• Brief: Beginning with the line that contains "Image resolution: width=822" and ending with the line that contains "Task: Tap the Power-ups lightning icon", reproduce the lines of the entries below exactly, omitting pictures.

= Beginning of Section =

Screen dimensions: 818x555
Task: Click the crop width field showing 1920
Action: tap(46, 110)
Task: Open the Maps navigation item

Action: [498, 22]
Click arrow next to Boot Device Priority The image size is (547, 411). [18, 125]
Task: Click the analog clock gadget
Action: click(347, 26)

= End of Section =
= Beginning of Section =

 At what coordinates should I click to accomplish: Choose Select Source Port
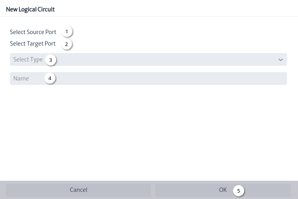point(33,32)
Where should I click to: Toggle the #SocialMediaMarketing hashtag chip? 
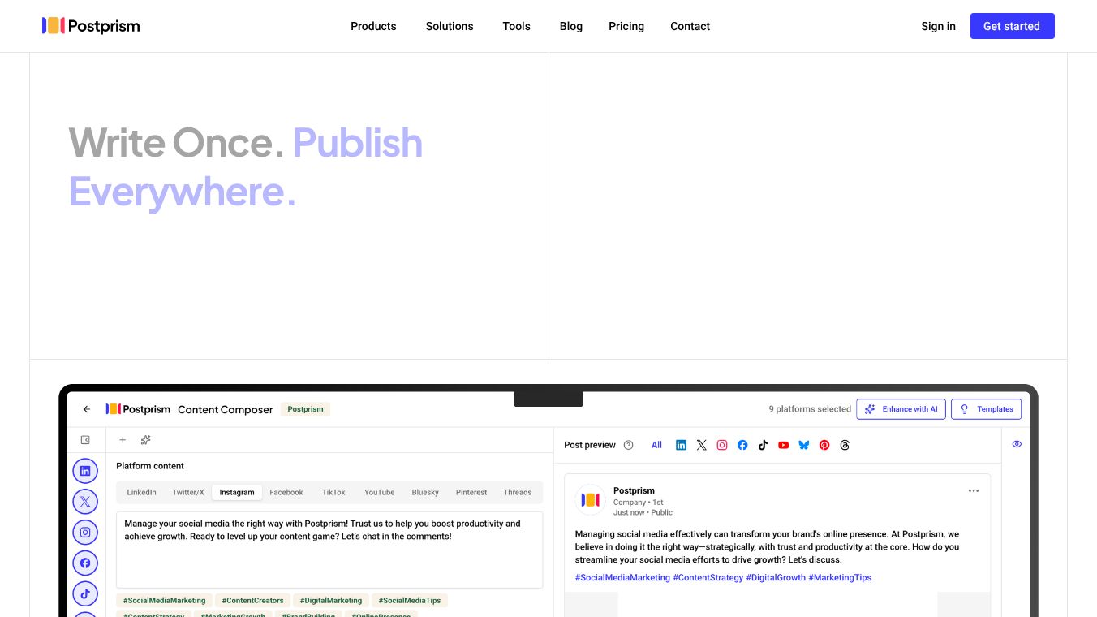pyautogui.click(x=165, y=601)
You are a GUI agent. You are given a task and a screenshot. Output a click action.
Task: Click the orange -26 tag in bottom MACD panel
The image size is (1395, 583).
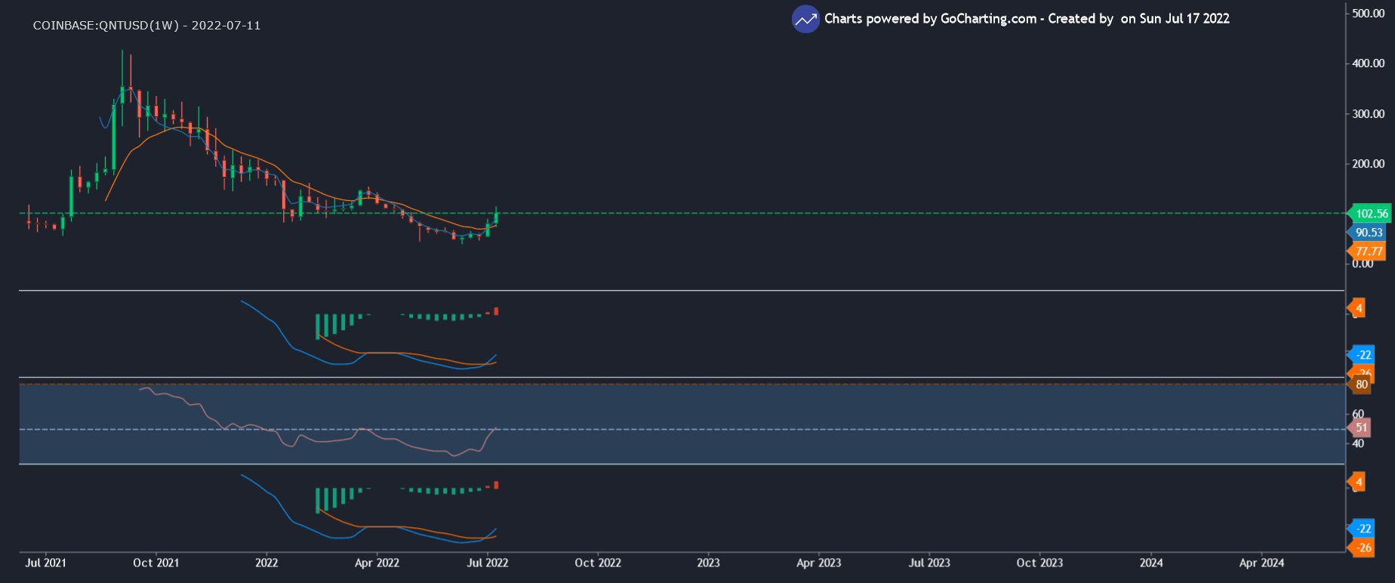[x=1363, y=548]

= End of Section =
= Beginning of Section =

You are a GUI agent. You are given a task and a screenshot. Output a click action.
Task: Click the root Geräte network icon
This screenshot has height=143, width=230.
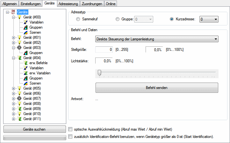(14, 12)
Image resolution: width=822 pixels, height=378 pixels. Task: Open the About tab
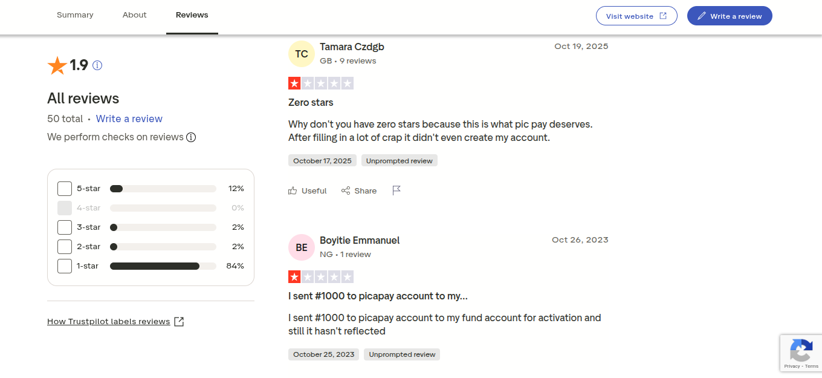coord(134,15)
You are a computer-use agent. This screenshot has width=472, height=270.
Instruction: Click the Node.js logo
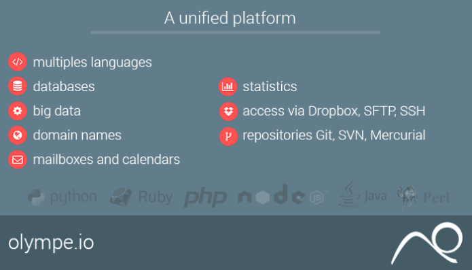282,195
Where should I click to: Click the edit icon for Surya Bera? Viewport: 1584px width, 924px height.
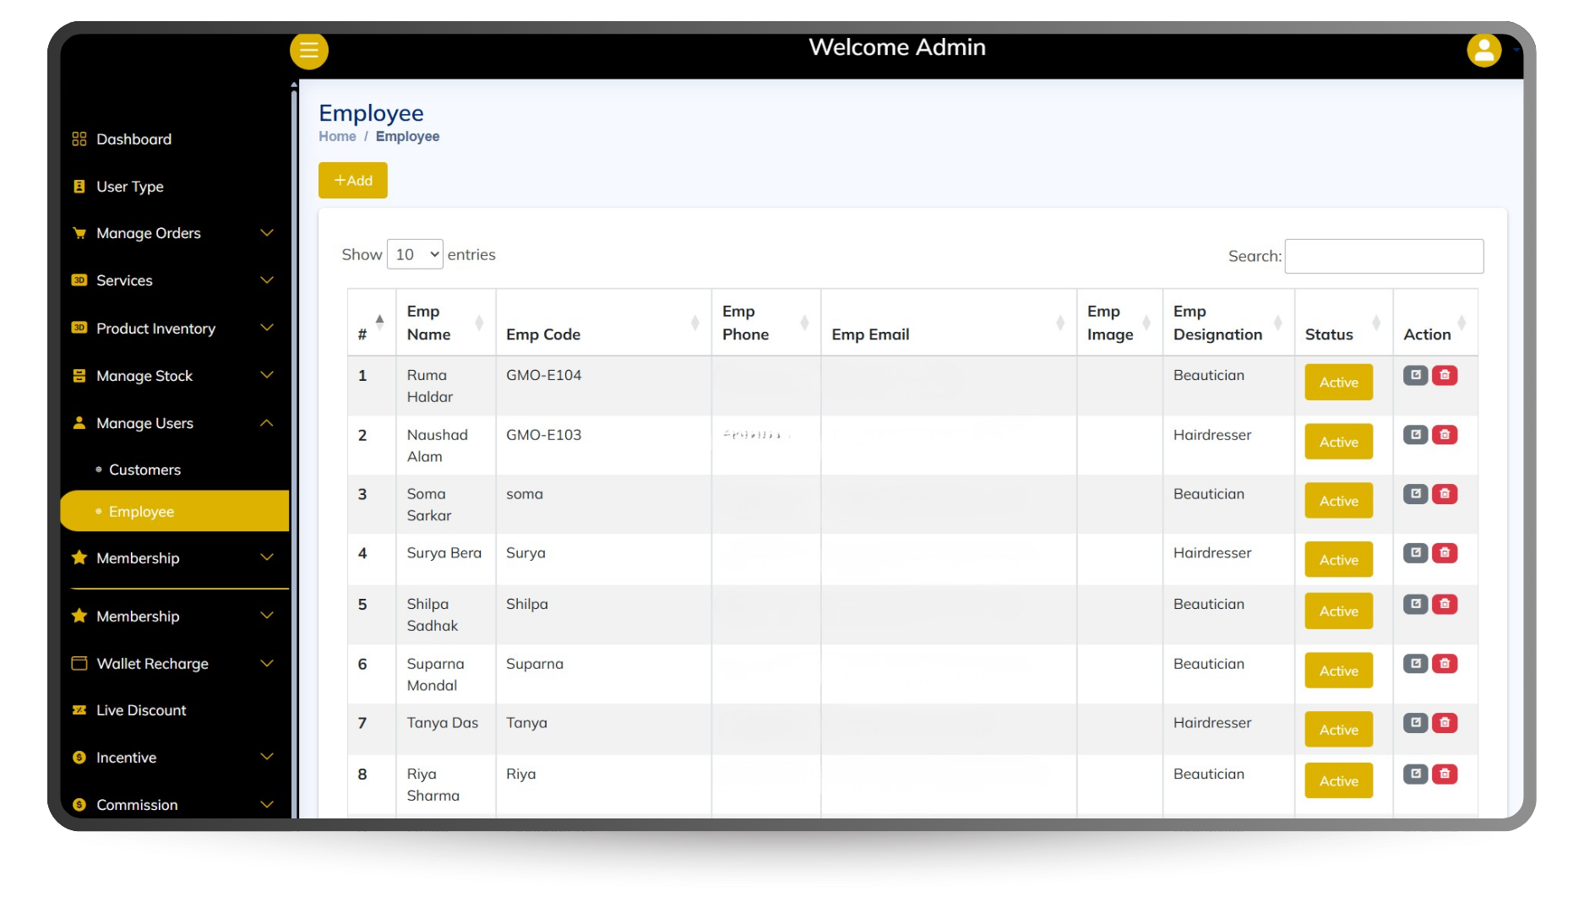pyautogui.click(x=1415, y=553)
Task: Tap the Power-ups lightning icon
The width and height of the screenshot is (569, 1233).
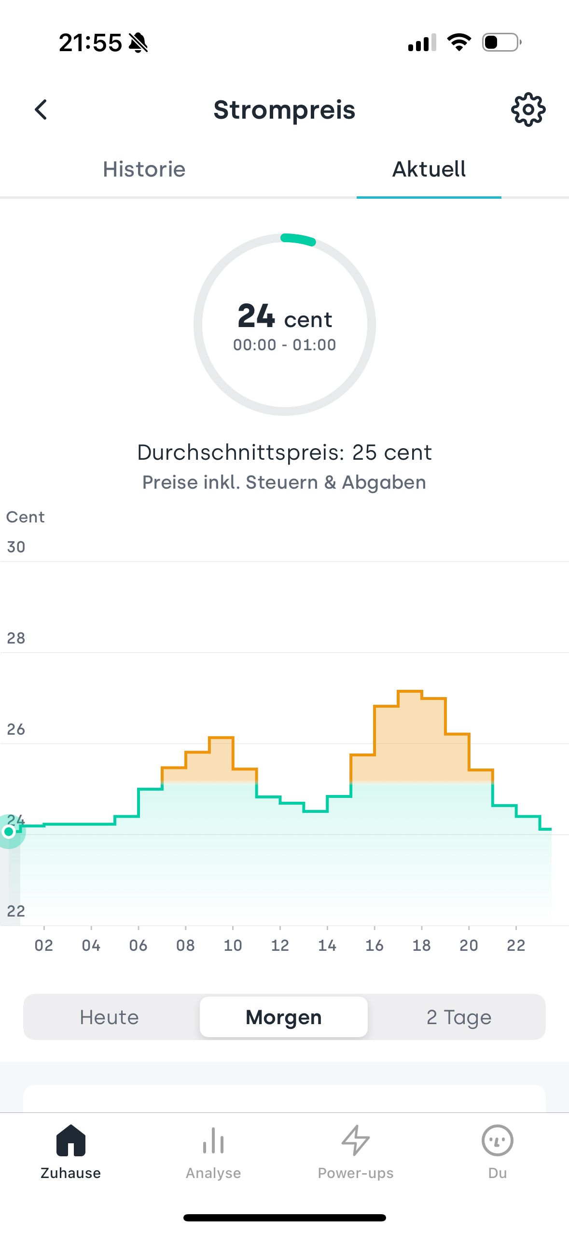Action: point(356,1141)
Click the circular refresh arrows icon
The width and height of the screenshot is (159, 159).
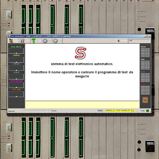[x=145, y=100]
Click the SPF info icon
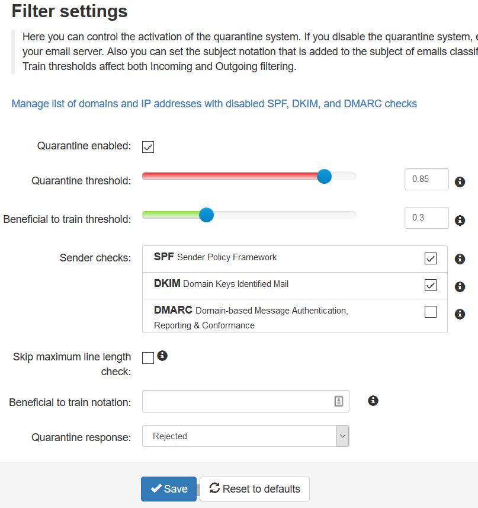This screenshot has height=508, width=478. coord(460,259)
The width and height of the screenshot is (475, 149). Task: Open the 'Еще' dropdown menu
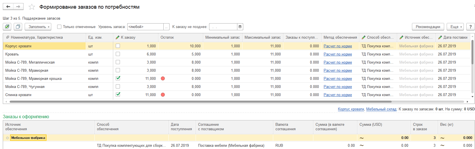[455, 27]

= End of Section =

• Result:
Image resolution: width=822 pixels, height=378 pixels. Task: Open the About tab
coord(134,15)
You are a computer-use agent. This screenshot has width=472, height=270.
Instruction: Click the Node.js logo
282,195
Where should I click to: Click the edit icon for Surya Bera? Viewport: 1584px width, 924px height.
pyautogui.click(x=1415, y=553)
Task: Tap the Power-ups lightning icon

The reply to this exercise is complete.